Compte tenu de l’allongement de la carrière entérinée par les projets de grille, les conditions de passage du 1er grade au second, puis du second au 3eme, ne laissent présager rien de bon. L’accès au 3eme grade par la voie de l’examen professionnel a partir du 1er grade représentait pourtant une certaine reconnaissance des qualifications et des savoirs-faire mis en oeuvre par les personnels. Le projet supprime cette possibilité et rend obligatoire le passage par le second grade, impliquant une progression indiciaire statutaire (par les changements d’échelon) ralentie.

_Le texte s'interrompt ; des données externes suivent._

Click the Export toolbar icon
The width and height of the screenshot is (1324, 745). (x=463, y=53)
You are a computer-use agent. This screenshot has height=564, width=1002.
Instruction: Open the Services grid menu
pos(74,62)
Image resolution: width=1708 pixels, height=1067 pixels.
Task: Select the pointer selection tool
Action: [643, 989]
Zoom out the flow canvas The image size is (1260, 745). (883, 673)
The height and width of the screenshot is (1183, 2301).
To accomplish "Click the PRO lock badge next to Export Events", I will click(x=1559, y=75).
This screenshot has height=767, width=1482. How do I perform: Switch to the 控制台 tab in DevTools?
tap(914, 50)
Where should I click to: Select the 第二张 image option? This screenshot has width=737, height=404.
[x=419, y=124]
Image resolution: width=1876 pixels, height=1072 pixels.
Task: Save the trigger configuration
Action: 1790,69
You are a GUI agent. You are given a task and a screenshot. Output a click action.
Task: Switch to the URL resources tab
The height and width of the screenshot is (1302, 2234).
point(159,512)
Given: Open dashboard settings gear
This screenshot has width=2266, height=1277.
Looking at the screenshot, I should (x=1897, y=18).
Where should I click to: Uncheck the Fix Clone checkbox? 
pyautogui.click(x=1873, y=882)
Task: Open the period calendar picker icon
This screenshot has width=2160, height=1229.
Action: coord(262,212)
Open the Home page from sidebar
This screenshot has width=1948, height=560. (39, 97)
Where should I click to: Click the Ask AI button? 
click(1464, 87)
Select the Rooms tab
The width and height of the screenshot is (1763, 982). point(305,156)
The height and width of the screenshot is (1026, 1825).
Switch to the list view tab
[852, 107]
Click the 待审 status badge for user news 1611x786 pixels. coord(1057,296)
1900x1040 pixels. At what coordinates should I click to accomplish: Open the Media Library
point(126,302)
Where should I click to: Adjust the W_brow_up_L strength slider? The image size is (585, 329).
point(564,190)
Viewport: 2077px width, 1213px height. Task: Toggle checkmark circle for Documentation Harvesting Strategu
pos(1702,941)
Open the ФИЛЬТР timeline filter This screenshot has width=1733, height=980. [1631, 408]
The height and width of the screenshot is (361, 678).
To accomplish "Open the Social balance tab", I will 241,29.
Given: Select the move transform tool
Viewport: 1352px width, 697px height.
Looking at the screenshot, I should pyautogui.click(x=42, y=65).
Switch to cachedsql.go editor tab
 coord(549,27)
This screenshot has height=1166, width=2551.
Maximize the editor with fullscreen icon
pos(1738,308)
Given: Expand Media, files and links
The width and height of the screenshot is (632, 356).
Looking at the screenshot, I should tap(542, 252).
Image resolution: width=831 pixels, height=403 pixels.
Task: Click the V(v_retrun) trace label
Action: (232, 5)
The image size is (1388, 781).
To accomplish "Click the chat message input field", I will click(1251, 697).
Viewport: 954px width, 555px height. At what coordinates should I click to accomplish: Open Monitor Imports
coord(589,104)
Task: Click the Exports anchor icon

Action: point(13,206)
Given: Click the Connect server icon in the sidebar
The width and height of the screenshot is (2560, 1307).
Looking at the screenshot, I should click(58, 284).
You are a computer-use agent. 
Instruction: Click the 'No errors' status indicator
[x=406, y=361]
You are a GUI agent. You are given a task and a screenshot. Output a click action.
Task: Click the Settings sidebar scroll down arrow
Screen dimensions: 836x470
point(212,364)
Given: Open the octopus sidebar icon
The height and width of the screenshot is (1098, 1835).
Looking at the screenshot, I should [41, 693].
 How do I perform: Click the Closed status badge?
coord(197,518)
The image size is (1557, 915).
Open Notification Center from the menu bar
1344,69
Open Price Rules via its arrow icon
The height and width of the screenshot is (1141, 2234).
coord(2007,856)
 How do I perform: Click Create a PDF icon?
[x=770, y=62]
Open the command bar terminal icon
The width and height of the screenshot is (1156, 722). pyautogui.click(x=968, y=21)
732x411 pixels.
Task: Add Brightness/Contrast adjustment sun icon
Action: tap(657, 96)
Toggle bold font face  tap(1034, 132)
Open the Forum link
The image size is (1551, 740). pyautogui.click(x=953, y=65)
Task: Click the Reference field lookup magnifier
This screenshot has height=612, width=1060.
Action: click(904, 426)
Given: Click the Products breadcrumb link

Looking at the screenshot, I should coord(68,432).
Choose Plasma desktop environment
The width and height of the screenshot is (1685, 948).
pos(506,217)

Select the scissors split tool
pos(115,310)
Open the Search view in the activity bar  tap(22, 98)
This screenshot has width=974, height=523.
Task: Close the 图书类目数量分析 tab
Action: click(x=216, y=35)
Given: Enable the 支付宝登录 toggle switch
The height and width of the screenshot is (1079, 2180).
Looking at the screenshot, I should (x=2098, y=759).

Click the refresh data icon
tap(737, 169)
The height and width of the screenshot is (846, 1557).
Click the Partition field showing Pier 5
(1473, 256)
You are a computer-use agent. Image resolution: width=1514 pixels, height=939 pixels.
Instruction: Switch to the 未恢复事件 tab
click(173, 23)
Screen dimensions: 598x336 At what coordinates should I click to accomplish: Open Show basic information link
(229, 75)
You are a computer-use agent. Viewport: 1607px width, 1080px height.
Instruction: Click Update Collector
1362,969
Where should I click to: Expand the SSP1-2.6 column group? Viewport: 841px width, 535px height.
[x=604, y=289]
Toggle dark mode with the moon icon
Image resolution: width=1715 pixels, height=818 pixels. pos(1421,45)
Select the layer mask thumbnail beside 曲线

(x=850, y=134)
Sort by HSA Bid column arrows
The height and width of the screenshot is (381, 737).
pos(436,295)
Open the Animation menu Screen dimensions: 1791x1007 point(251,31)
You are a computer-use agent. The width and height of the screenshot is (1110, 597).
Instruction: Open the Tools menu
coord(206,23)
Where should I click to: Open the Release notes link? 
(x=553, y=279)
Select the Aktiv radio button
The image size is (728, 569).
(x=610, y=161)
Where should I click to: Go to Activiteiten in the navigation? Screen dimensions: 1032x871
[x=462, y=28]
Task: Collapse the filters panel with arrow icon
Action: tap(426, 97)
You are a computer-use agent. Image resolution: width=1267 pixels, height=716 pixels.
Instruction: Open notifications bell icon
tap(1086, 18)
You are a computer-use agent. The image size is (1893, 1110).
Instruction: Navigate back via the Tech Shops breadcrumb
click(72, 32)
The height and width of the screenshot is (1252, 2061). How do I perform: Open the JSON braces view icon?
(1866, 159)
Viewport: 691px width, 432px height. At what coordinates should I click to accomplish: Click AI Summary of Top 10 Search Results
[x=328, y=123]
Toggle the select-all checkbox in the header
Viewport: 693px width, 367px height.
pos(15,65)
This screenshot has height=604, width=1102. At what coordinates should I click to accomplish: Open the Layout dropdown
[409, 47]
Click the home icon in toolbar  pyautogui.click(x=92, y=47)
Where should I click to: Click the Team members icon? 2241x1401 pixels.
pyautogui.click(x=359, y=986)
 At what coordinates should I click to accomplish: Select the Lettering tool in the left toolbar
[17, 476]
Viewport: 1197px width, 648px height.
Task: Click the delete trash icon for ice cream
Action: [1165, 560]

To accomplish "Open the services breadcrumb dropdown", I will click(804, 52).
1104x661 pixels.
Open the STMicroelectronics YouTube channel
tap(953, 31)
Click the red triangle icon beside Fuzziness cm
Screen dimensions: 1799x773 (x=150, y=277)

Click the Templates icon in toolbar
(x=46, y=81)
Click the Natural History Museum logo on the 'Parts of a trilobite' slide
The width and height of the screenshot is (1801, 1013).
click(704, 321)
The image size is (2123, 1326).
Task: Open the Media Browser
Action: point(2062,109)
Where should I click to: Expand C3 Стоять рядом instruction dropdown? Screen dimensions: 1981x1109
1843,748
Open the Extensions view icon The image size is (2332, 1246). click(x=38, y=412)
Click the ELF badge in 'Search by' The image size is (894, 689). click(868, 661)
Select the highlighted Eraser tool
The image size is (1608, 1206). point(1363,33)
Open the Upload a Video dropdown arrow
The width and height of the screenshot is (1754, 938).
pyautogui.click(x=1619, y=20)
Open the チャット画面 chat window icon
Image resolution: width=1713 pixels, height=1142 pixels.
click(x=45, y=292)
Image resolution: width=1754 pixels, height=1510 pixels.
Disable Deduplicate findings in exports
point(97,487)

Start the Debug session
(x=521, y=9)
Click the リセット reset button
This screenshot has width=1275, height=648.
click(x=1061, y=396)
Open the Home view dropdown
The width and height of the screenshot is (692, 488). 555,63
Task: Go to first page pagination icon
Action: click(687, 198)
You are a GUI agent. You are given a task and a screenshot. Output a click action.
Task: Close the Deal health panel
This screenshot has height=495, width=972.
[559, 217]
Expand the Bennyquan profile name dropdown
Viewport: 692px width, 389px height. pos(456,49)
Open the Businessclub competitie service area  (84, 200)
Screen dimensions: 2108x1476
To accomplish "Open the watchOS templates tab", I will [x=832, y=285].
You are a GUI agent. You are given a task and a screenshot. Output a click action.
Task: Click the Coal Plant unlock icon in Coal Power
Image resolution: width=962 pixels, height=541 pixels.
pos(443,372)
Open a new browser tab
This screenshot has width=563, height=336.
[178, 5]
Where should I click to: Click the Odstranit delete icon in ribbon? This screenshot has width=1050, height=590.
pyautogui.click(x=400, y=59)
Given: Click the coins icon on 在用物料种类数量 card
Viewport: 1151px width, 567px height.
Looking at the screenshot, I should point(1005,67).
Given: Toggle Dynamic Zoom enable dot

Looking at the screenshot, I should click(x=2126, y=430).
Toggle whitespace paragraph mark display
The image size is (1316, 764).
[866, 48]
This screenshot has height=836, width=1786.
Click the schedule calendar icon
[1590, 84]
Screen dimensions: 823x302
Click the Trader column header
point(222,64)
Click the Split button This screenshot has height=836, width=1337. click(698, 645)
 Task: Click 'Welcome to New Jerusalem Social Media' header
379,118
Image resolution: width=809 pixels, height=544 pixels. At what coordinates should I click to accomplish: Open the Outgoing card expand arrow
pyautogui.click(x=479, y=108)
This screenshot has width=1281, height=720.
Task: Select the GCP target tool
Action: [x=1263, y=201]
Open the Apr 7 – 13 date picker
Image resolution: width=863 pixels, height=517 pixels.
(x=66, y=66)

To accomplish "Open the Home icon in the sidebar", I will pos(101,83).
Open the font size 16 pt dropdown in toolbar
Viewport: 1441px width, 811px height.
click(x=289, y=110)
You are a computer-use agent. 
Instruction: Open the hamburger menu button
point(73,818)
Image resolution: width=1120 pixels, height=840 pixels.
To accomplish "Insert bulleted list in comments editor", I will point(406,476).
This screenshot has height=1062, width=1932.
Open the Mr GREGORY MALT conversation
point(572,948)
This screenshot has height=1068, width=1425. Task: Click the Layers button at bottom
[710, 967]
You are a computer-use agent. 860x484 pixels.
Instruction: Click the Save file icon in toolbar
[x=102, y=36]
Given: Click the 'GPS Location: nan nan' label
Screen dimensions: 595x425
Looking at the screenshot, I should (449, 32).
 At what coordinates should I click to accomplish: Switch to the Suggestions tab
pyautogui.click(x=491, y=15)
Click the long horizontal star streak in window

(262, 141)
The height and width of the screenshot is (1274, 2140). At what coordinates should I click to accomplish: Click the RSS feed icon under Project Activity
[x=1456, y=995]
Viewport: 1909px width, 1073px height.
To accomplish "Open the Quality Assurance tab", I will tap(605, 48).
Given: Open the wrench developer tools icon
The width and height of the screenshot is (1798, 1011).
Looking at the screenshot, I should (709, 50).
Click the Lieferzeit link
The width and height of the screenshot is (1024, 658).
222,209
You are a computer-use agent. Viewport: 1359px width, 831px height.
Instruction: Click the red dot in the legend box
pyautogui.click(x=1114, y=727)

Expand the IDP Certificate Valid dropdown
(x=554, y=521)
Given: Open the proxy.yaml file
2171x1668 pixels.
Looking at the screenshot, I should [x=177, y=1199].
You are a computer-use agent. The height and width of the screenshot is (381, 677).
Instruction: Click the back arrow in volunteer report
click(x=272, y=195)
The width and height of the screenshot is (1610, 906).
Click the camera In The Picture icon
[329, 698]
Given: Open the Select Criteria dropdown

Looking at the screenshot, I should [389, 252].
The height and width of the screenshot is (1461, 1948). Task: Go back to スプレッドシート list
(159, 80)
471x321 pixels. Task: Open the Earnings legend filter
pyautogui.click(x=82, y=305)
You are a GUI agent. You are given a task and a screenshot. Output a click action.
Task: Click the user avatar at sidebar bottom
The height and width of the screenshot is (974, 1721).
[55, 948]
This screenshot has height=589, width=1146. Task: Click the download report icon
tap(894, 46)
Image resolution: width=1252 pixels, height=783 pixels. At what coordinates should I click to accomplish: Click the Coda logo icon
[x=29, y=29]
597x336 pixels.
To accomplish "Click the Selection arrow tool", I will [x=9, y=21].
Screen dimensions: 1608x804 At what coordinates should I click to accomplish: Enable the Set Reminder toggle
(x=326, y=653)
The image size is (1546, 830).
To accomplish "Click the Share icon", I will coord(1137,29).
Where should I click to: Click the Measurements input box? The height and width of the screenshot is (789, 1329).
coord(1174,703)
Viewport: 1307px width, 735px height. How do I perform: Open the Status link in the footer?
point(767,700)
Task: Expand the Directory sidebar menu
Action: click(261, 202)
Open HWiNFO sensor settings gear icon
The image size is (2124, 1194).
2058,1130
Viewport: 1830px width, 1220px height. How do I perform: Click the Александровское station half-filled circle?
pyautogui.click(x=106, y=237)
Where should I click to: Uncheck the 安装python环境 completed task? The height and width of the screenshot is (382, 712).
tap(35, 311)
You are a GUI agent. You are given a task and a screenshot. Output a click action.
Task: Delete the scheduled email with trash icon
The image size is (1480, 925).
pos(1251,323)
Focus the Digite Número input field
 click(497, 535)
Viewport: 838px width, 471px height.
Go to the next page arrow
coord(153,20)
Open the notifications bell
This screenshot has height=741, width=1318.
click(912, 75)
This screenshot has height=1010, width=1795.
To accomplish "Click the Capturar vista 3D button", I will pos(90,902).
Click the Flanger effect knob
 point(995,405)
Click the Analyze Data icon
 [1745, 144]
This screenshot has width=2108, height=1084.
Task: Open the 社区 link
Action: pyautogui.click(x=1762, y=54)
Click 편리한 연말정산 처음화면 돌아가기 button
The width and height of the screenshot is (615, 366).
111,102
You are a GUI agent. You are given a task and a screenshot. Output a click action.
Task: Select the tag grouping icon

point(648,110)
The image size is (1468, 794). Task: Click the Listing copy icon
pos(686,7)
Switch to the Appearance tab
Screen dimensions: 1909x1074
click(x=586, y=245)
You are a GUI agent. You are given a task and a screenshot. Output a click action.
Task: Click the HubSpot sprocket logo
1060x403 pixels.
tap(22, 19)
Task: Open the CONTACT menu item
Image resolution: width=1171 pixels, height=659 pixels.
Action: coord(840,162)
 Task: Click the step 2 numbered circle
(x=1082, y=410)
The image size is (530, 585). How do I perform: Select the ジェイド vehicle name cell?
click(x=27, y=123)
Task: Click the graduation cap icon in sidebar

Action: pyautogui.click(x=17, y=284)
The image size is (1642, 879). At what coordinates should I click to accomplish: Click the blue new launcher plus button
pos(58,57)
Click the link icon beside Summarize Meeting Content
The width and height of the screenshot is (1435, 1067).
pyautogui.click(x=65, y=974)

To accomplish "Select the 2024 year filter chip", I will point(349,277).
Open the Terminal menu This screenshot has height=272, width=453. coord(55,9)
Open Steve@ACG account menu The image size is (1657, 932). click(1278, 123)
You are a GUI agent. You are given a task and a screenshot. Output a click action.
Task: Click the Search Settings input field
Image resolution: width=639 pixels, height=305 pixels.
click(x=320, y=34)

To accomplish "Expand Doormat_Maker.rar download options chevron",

De même, l’absence de volonté gouvernementale d’ouvrir la discussion sur la nécessité de requalifier les emplois démontre la volonté de réaliser une reforme a moindre coût. En effet, nombreux sont les collègues de catégorie B qui exercent de véritable fonctions d’encadrement : gestionnaires matériels des EPLE, responsables administratifs de composantes universitaires, chefs de bureau(x) des services déconcentrés, directeurs de résidences universitaires… la liste exhaustive serait longue comme un jour sans pain. Le décalage alors constate entre l’emploi occupe (et donc le statut, la rémunération et la carrière qui vont avec) constitue autant d’économies budgétaires réalisées sur le dos des personnels concernes.

L’Etat-patron ne rémunère pas à la hauteur des fonctions assumées. (Précisons que cela n’est pas propre aux personnels de catégorie B : on retrouve aussi ce décalage entre les emplois occupées et les missions effectuées au sein des catégories C et A).